On n'y trouve alors pratiquement pas de protestantisme affiché ou vindicatif, ni de sorcellerie organisée et aucune présence massive de juifs ou de musulmans, qui
“ justifierait ” une politique de représailles ou d'éducation des esprits.
Le ravissement de St Paul
Nicolas Poussin - 1649-1650
   
Etude de la façade de San Carlo
alla Quattro Fontane - Borromini
En revanche, le catholicisme issu du concile de Trente, innove en Italie sur le plan de la diffusion des croyances avec des cadres de représentation et des manières de vivre le sacré qui changent radicalement durant le XVIIe siècle.
L'église se veut alors plus didactique et plus accessible aux fidèles.
Ainsi, une mission d'évangélisation est tout d'abord mise en place, avec les jésuites comme maîtres d'œuvre, imités bientôt par d'autres ordres religieux tels les capucins.
   
Par ailleurs, les confréries se multiplient afin de pénétrer le monde des laïcs.

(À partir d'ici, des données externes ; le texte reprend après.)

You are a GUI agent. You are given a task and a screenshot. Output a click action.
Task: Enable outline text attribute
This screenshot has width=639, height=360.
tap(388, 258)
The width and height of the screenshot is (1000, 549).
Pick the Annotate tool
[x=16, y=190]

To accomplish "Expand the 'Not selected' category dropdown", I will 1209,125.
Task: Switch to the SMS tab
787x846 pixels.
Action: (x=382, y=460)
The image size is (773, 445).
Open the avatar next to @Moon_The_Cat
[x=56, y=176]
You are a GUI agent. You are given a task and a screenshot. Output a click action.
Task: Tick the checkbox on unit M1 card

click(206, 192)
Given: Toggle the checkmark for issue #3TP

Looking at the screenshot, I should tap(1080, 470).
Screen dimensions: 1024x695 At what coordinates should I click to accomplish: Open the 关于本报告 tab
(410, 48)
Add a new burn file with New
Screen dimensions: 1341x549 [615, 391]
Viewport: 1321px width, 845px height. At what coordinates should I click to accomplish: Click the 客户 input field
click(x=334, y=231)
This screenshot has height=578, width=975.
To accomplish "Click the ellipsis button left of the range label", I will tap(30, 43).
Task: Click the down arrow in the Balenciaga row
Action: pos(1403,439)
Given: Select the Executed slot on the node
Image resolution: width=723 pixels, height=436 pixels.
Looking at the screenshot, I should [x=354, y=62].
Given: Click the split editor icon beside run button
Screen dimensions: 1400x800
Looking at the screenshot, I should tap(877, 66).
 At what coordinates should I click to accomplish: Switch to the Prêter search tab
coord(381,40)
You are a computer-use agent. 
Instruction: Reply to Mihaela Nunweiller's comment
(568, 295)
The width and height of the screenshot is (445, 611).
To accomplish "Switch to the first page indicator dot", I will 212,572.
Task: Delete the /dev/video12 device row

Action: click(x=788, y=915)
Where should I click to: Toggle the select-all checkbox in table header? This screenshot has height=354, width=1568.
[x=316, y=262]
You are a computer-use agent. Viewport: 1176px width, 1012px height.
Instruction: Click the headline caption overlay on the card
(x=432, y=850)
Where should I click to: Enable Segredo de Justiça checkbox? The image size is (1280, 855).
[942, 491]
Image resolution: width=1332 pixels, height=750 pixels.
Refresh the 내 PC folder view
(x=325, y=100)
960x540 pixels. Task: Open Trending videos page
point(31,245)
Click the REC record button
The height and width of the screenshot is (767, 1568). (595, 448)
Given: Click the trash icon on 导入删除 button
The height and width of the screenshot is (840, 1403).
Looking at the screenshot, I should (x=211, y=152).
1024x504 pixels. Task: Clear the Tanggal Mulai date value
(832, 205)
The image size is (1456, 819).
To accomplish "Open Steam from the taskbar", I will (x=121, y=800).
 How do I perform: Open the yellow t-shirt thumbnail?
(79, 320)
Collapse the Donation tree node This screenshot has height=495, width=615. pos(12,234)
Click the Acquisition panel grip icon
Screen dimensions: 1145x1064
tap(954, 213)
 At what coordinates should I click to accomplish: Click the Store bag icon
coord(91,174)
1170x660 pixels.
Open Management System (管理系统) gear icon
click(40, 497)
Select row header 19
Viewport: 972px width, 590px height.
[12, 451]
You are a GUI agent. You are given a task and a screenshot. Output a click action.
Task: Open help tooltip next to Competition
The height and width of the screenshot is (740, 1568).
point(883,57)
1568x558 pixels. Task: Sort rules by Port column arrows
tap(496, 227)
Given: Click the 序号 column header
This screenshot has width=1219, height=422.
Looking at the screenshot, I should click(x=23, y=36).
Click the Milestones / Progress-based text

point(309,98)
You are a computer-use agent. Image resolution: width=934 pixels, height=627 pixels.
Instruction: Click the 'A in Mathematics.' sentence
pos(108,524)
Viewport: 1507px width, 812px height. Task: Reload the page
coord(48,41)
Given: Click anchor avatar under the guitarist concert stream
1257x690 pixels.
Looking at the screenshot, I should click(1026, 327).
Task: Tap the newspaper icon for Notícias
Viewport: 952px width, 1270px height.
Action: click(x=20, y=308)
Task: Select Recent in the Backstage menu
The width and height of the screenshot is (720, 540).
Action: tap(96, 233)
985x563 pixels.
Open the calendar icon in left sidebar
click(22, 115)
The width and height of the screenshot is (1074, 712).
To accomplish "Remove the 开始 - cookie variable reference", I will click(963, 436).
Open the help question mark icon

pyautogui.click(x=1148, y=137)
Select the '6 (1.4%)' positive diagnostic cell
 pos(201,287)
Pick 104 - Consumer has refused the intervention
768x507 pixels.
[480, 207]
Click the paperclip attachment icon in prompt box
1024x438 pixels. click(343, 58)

Chaque village possède bientôt une
Confrérie du Saint-Sacrement et une Confrérie du Rosaire, sorte de centres de sociabilité, de dévotion et de méditation desquels les femmes sont exclues.
Les œuvres charitables et de bienfaisance connaissent également un regain d'activité et des conservatoires, lieux intermédiaires entre le couvent et la maison de correction, fleurissent pour accueillir les jeunes filles pauvres, les veuves ou les prostituées.
Les trois Maries
vers 1604 - Annibale Carracci
   
La diseuse de bonne aventure
Carravaggio - Musée du Louvre
Le plus intéressant, et certainement le plus significatif pour le développement de l'art, est la volonté que manifeste l'Église de propager son histoire et de légitimer le culte des images face aux critiques des protestants.
C'est ainsi que le XVIIe siècle italien devient une manne pour les artistes, qu'ils soient peintres, sculpteurs ou architectes.
Le triomphalisme de l'Église est alors porté aux sommets avec des hommes comme Le Bernin, Borromini ou Le Caravage qui s'inscrivent dans la mouvance de l'art baroque.
Les murs des chapelles et les dessus d'autels se couvrent de peintures et de sculptures qui sont les livres des pauvres, ceux qui prêchent les valeurs fondamentales de l'Église. De même, la gravure se développe considérablement et favorise la diffusion d'images pieuses. Enfin, la liturgie se veut plaisante et attractive et s'accompagne de musique sacrée avec des messes chantées par des voix polyphoniques.
C'est également une période de renouvellement des pèlerinages, qui incluent le pèlerinage romain, celui du sanctuaire de Notre Dame de Lorette et celui de
Saint François d'Assise
.
   
Parallèlement à ces efforts pour améliorer la diffusion et la rendre accessible au plus grand nombre, l'Église compte cependant des organes de répression tel un tribunal de l'Inquisition, mais, même si celui-ci est devenu célèbre avec le procès de Galilée, il n'atteint jamais la réputation de l'Inquisition espagnole, et ne joue pas un rôle politique aussi important. Servie par des artistes de tout premier ordre, l'Église catholique italienne du XVIIe siècle est une vieille dame qui utilise les artifices du décorum, pour continuer à imposer sa grandeur et sa supériorité au monde ; le baroque monumental lui fournit toutes les parures dont elle a besoin.